--- WHAT IS BEING ASKED ---
How do the lines below between the ones holding "Click the cloud" and "Task: Open the sort tools icon", inclusive, read? Give them again exactly, with no other lines.

** GIVEN INFORMATION follows **

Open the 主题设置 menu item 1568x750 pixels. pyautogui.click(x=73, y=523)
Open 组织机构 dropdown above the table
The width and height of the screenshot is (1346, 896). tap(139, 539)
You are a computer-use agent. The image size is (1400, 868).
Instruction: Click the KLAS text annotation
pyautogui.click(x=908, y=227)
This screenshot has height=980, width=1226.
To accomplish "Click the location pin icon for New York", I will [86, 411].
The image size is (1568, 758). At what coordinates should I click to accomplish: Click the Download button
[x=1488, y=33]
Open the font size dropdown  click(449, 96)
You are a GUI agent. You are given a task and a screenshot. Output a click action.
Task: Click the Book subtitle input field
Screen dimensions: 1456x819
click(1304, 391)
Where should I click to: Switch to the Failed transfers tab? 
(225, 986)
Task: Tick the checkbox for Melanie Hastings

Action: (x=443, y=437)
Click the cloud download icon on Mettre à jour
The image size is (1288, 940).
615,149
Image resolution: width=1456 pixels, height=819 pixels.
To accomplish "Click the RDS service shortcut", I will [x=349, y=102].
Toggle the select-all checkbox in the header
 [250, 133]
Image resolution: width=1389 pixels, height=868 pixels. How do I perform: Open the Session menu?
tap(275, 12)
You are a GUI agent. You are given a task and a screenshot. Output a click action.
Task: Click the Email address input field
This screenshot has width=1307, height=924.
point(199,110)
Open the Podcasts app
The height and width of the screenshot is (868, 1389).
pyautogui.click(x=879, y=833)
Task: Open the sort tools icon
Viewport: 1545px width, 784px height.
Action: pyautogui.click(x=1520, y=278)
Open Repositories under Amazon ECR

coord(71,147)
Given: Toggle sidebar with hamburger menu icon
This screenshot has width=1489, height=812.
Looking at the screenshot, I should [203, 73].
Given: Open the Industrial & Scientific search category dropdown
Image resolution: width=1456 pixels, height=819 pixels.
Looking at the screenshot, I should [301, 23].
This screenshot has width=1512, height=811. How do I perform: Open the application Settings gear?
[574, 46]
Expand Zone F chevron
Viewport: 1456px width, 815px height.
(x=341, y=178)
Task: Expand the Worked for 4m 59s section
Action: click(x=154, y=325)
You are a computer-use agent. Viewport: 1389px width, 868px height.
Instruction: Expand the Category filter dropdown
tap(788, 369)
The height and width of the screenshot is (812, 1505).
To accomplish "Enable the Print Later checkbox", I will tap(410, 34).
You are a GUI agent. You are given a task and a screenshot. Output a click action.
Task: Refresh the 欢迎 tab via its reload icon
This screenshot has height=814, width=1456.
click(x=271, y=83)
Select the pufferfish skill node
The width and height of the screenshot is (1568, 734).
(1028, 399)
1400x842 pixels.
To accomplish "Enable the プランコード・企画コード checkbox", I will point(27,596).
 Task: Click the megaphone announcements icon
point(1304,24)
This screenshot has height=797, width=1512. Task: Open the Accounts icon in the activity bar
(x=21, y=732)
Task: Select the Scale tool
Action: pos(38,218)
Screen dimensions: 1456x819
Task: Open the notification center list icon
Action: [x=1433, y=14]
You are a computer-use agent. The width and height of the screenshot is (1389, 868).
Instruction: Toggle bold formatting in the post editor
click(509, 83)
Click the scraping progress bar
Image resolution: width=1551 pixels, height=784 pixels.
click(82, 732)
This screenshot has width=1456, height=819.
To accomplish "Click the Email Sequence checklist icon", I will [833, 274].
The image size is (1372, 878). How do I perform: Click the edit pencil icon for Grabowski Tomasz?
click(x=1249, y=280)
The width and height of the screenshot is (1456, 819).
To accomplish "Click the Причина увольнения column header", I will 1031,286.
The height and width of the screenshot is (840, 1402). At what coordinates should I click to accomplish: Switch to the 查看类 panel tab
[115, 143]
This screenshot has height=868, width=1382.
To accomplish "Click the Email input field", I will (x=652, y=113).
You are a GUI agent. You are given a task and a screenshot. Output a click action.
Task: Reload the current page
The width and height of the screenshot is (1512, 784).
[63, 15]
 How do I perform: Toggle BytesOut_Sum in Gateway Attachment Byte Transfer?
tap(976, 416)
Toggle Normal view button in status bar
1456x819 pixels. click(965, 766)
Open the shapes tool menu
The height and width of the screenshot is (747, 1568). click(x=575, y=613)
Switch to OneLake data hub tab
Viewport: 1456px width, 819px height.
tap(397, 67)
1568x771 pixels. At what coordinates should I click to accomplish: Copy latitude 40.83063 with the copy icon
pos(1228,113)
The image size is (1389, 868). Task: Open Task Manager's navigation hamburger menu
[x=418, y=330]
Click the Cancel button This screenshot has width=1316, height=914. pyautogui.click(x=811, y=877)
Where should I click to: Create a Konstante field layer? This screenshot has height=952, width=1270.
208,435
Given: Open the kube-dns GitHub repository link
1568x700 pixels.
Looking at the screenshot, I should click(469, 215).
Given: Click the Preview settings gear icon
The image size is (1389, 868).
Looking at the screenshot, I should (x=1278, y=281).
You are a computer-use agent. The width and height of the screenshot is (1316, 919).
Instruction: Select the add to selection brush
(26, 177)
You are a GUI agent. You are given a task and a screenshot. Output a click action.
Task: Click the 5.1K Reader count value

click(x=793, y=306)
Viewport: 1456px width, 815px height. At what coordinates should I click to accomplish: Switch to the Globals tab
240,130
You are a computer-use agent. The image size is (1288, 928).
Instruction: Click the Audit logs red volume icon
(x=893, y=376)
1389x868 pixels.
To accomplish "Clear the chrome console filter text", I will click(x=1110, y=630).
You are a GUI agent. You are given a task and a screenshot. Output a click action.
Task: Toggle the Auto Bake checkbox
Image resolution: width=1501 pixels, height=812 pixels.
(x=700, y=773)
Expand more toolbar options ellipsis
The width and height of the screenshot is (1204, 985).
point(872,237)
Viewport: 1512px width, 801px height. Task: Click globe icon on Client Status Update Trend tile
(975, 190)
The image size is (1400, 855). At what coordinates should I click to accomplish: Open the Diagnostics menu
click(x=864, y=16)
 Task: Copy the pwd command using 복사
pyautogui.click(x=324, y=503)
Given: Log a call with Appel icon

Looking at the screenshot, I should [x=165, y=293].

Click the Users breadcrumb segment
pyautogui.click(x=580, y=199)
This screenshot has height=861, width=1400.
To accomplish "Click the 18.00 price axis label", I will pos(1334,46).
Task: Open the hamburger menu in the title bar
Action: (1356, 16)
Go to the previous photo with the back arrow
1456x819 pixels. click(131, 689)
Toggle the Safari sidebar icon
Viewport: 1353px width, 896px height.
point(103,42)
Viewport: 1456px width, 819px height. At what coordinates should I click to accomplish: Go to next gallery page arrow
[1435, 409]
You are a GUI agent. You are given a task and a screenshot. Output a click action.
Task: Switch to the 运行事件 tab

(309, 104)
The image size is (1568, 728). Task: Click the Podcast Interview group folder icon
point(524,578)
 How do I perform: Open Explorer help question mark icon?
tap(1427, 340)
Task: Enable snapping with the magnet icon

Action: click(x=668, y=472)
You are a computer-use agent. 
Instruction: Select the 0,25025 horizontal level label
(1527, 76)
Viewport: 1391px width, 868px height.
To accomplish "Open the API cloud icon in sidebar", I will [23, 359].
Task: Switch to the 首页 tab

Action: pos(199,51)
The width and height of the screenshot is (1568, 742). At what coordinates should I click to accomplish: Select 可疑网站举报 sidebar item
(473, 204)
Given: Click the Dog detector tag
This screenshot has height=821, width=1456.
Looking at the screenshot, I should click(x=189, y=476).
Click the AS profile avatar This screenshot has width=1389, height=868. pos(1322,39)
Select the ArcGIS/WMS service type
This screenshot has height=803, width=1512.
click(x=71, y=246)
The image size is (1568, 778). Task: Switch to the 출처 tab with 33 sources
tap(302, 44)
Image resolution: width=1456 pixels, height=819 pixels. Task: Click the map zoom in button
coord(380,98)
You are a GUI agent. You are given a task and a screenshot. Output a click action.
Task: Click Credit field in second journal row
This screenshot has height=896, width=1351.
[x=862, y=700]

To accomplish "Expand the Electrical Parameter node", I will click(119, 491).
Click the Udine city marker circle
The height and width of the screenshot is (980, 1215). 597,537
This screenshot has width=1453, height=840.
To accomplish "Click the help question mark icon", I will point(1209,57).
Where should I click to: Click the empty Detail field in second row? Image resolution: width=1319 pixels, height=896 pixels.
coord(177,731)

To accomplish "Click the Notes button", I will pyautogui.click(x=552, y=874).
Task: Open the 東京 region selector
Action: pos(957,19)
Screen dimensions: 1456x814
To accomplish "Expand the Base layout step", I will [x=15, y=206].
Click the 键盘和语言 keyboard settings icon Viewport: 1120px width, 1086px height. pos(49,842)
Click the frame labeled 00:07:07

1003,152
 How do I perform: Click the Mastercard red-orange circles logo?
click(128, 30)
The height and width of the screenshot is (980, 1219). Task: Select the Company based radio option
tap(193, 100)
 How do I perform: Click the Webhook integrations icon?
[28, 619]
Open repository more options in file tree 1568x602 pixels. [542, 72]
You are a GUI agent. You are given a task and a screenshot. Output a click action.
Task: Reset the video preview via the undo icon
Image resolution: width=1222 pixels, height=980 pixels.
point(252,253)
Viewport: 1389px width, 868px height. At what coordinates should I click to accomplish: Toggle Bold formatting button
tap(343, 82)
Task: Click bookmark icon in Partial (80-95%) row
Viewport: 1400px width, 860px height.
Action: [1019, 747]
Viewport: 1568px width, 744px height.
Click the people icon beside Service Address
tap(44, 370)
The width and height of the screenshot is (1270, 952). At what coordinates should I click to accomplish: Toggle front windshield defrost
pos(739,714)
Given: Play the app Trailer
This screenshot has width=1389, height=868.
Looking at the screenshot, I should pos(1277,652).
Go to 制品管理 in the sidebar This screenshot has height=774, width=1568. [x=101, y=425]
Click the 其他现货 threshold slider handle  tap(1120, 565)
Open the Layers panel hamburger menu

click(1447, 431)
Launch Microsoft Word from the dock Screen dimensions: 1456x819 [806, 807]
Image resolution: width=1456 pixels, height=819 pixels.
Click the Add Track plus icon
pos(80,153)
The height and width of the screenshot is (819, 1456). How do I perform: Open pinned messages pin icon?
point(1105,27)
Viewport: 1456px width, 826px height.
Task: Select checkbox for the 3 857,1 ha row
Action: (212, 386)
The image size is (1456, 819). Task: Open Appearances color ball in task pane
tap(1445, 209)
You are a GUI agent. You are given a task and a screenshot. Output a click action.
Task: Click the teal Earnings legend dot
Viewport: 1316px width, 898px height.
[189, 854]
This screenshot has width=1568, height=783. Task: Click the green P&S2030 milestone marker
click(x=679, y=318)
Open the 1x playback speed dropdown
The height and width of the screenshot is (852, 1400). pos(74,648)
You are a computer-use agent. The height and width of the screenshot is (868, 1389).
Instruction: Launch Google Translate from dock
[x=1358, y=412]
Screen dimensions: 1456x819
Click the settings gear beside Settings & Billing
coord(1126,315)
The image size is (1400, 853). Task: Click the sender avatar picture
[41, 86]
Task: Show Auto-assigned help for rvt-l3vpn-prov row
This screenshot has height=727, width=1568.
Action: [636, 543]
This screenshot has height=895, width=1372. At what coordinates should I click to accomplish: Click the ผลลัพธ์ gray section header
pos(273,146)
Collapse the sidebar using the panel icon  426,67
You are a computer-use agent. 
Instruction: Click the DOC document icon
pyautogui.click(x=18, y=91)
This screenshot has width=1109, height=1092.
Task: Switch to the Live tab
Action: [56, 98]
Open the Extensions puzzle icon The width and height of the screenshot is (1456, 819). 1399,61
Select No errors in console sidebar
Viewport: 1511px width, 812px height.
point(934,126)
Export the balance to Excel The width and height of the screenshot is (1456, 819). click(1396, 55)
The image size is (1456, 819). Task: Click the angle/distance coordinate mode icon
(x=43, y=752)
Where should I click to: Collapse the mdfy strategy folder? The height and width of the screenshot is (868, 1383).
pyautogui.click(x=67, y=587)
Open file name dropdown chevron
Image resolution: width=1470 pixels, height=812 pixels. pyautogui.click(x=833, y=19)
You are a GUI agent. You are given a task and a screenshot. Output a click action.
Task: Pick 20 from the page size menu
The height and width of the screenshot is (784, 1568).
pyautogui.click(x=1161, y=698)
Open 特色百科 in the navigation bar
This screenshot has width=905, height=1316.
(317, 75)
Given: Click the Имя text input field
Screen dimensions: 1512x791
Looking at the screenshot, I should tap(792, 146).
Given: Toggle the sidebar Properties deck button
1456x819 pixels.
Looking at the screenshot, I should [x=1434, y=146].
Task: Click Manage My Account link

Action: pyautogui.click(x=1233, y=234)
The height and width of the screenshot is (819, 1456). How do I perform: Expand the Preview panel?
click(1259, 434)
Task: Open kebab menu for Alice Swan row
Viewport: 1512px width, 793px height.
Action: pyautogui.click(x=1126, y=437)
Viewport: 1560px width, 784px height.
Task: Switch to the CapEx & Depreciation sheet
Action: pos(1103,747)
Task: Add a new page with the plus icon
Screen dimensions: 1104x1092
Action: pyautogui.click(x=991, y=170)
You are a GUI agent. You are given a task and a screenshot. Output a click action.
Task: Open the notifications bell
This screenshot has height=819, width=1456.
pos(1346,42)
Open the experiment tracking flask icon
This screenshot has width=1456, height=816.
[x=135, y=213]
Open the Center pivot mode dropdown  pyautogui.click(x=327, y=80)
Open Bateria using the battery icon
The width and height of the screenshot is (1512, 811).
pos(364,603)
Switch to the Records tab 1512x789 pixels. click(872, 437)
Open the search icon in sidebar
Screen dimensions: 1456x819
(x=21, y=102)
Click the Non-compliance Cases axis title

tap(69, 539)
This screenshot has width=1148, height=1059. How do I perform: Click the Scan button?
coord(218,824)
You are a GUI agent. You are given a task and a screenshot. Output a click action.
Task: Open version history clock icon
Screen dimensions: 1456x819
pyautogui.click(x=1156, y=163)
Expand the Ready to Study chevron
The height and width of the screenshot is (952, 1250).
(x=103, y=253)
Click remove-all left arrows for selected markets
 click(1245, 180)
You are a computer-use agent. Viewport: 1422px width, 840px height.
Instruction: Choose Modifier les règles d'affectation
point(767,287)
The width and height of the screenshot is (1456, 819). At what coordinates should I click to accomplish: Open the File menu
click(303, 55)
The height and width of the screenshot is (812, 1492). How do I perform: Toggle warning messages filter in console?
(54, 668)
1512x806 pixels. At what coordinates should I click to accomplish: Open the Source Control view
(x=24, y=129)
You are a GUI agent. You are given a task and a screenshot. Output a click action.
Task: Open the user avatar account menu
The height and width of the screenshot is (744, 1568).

** End of GIVEN INFORMATION **

--- TASK OUTPUT ---
Click the cloud download icon on Mettre à jour
The image size is (1288, 940).
615,149
Image resolution: width=1456 pixels, height=819 pixels.
To accomplish "Click the RDS service shortcut", I will [x=349, y=102].
Toggle the select-all checkbox in the header
 [250, 133]
Image resolution: width=1389 pixels, height=868 pixels. How do I perform: Open the Session menu?
tap(275, 12)
You are a GUI agent. You are given a task and a screenshot. Output a click action.
Task: Click the Email address input field
This screenshot has width=1307, height=924.
point(199,110)
Open the Podcasts app
The height and width of the screenshot is (868, 1389).
pyautogui.click(x=879, y=833)
Task: Open the sort tools icon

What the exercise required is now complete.